◆ **Written problem**: Copy the linear inference notes from the words "Next week, a" through "the course emphasis.", switching "generalized least squares" to "weighted least squares".

◆ **Selected passage**:
10.46 Suggested Homework
Complete the following tasks:
fit a regression model and test at least two nontrivial linear combinations of coefficients;
write each scientific question first in words and then in matrix form;
compute a confidence interval for one contrast of interest;
fit a model with a factor and interpret at least two group comparisons as contrasts;
write a short reflection explaining why estimability matters in categorical models.
10.47 Summary
In this week, we studied the general framework of linear inference in regression.
We emphasized that:
many meaningful questions involve linear combinations of parameters rather than single coefficients;
contrasts are important special cases of linear functions;
general linear hypotheses unify many common tests;
estimability determines which parameter functions are uniquely learnable from the model;
meaningful inference should focus on estimable functions, especially in rank-deficient settings.
Next week, a natural continuation is to move into analysis of covariance, one-way and two-way ANOVA as special cases of the linear model, or to extend toward generalized least squares and correlated errors, depending on the course emphasis.
10.48 Appendix: Compact Formula Summary
Linear function of parameters:
\[
a^\top \boldsymbol{\beta}.
\]
Estimated variance of its estimator:
\[
\widehat{\mathrm{Var}}(a^\top \hat{\boldsymbol{\beta}})
=
\hat{\sigma}^2 a^\top (\mathbf{X}^\top \mathbf{X})^{-1} a.
\]

◆ **Raw data**:
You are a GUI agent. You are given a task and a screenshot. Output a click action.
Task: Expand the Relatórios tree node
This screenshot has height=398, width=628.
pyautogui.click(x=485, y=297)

◆ **Answer for the task**:
Next week, a natural continuation is to move into analysis of covariance, one-way and two-way ANOVA as special cases of the linear model, or to extend toward weighted least squares and correlated errors, depending on the course emphasis.